The sun sets on the kora and the xylophone—and rises on the clave and the timbales. The taste of world music aficionados has switched from the Sahara, from the desert blues of Mali and Senegal, the sound so novel and seductive a few years ago, to the Caribbean, to the vocal discipline and lissom percussion of Cuban dance music. And there it seems to linger.
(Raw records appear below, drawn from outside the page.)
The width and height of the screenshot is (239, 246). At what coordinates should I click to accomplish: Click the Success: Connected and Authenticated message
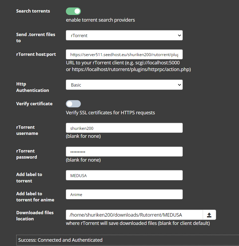point(60,240)
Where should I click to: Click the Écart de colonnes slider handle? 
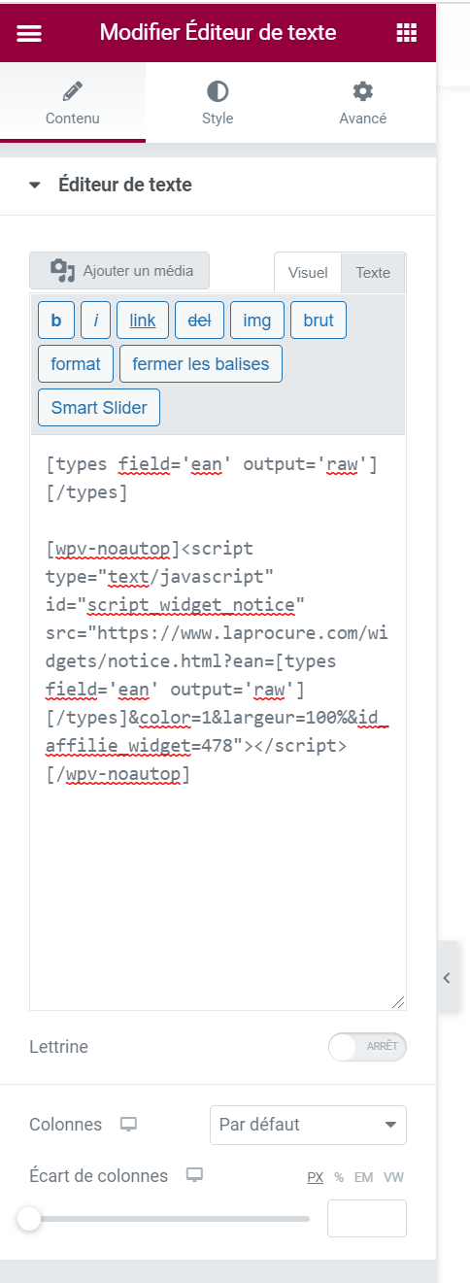click(29, 1219)
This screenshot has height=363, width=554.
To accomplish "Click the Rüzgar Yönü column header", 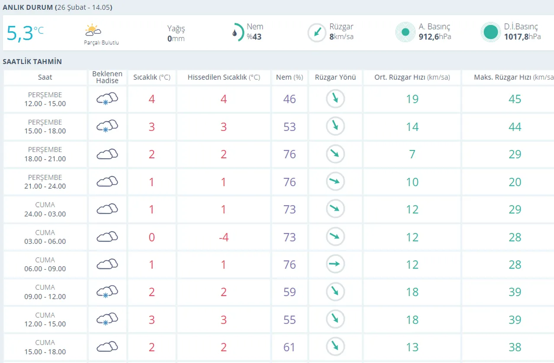I will [x=335, y=77].
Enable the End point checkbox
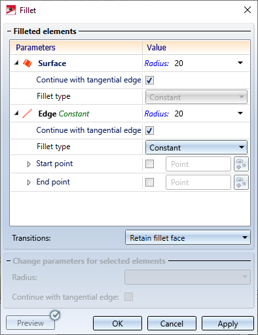The image size is (258, 335). point(149,183)
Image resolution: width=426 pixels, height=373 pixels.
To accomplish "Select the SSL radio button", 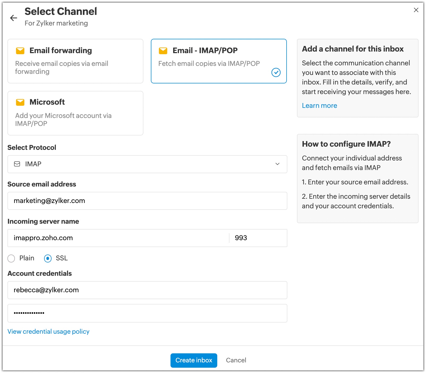I will 48,258.
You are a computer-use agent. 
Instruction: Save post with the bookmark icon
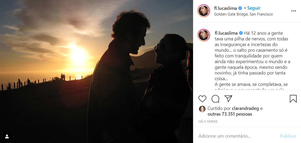point(293,99)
Last year was the year of Cuba, the year the recording industry discovered son, the key genre of Cuban popular dance music, ancestor of salsa. It was the year of Buena Vista Social Club, the wondrous album produced by the American musician Ry Cooder, long-time champion of African and Latin music, who brought together some of the most venerable and brilliant musicians on the island to recreate the dreamtime of Cuban dancehall music. And it was the year of the Afro-Cuban All Stars, an ensemble that recreated the brassy, danceable sound of Cuban big bands of the 1940s and 1950s.
So what will be the next sensation in world music? Brazilian choro maybe? Surinamese kaseko? No, it looks as if 1999 will belong to Cuba too—at least as far as this sector of the music industry is concerned. Public taste has been detained by the smoothness and sweetness of the Cuban rhythm, an effect achieved, according to ethnomusicologists, by shifting the notes of the bass away from the downbeat. In an engaging cliché, Ry Cooder, whose learned musicianship and admirable self-effacement are a perfect frame for this music, compares its effortless flowing quality to a river, one that you stumble on unexpectedly, but that seems to have been flowing forever.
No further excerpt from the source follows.